Recently I woke up to a fun set of issues with my homelab. In an effort to make more use of LLMs I turned to Claude for troubleshooting assistance, which did help but also once again reminded me of the risks of following AI instructions without appropriate knowledge of which suggestions are risky.
- The VPS in my Kubernetes cluster, jlpks8888, had powered itself off in the early morning without any warning or reason. Trying to power it back on through the admin console had no effect so a ticket was opened.
- Looking at my cluster status to ensure everything had failed over I had a single failing pod, diun1. It had failed over to arthur but it looked as though the PVC was failing to mount so it kept crashing. Diun being in failed state was not an issue right that moment, it acts on a schedule so any missed container version updates would be caught on the next run. The fact that any pod was in a failed state was what caught my eye. The machine had some pending updates so I ran them and rebooted, I probably would have done so in the next 24-36 hours anyway.
- Blackstaff, my Kubernetes master, had somehow lost track of the tailscale DNS
server so it couldn’t resolve any of my other machines.
sudo systemctl restart tailscaled
fixed this issue.
Arthur finished rebooting and I’m confronted with every single Longhorn related
pod stuck in Crash Loop Backoff
. Time to wake up fully and actually figure out
what is going on.
The Troubleshooting
Any logs or error messages I post are partial since I am writing this after the fact.

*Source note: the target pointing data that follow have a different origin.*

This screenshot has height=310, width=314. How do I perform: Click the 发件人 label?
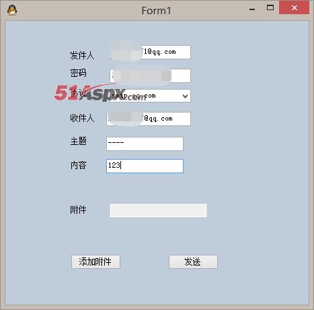[82, 55]
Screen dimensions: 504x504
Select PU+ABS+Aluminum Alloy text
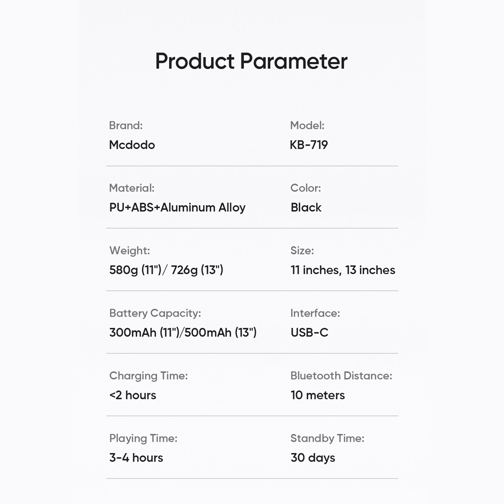pyautogui.click(x=177, y=208)
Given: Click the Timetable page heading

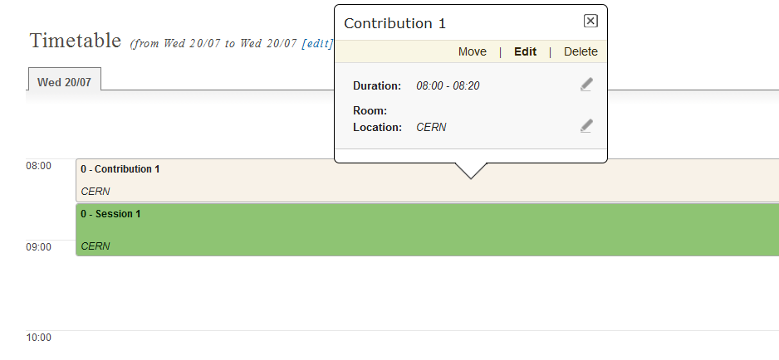Looking at the screenshot, I should [76, 40].
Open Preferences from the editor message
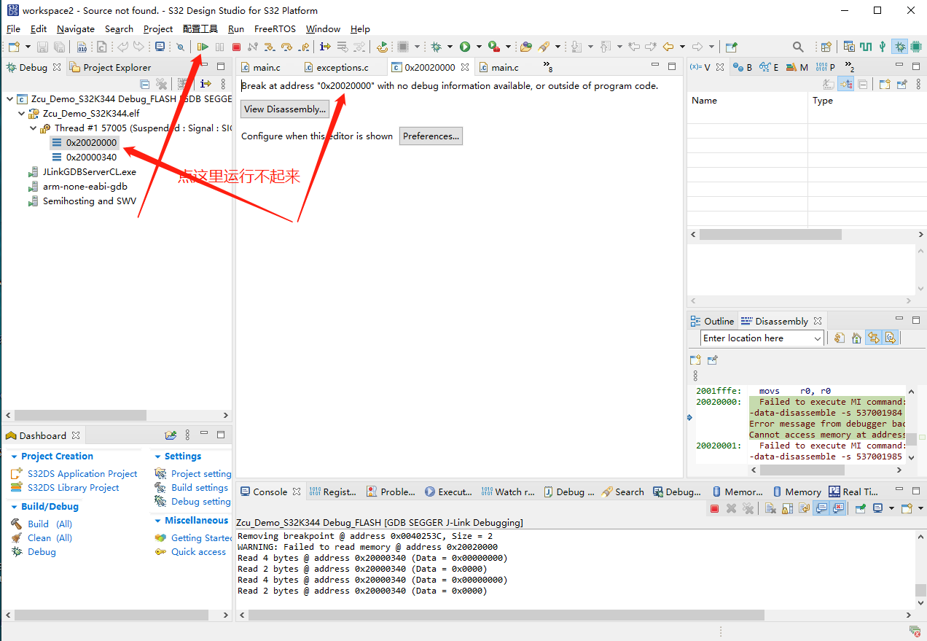The height and width of the screenshot is (641, 927). point(431,136)
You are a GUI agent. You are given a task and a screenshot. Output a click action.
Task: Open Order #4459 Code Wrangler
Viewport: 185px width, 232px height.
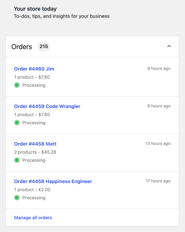tap(47, 106)
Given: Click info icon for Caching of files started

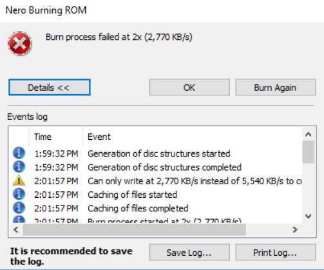Looking at the screenshot, I should (19, 194).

- Start with pod logs on the
longhorn-csi-plugin
pod. It is what actually handles the connection between Longhorn and the host system (at least to my understanding) and if it fails everything else crashes.1longhorn-liveness-probe I0703 13:16:36.853516 1 connection.go:253] "Still connecting" address="unix:///csi/csi.sock" 2longhorn-csi-plugin time="2025-07-03T13:16:38Z" level=info msg="CSI Driver: driver.longhorn.io version: v1.7.2, manager URL http://longhorn-backend:9500/ 3node-driver-registrar I0703 13:16:26.752163 1 main.go:150] "Version" version="v1.12.0" 4node-driver-registrar I0703 13:16:26.752234 1 main.go:151] "Running node-driver-registrar" mode="" 5node-driver-registrar I0703 13:16:26.752241 1 main.go:172] "Attempting to open a gRPC connection" csiAddress="/csi/csi.sock" 6node-driver-registrar I0703 13:16:36.752479 1 connection.go:253] "Still connecting" address="unix:///csi/csi.sock" 7stream closed EOF for longhorn/longhorn-csi-plugin-6hng4 (longhorn-csi-plugin) 8node-driver-registrar I0703 13:16:46.753248 1 connection.go:253] "Still connecting" address="unix:///csi/csi.sock" 9longhorn-liveness-probe I0703 13:16:46.853347 1 connection.go:253] "Still connecting" address="unix:///csi/csi.sock"
- Check that the various
*scsi*
services are running without error. These services allow Longhorn to create appropriate the appropriate file-system abstractions on top of the underlying hardware so that it can be used to create PersistentVolumes. The scsi services are the OS level interface to the csi related errors shown above.Everything is up and running.1systemctl status \*scsi\*
- Turn to Claude with the issue and the various errors and use it as a sounding board to see what might be failing.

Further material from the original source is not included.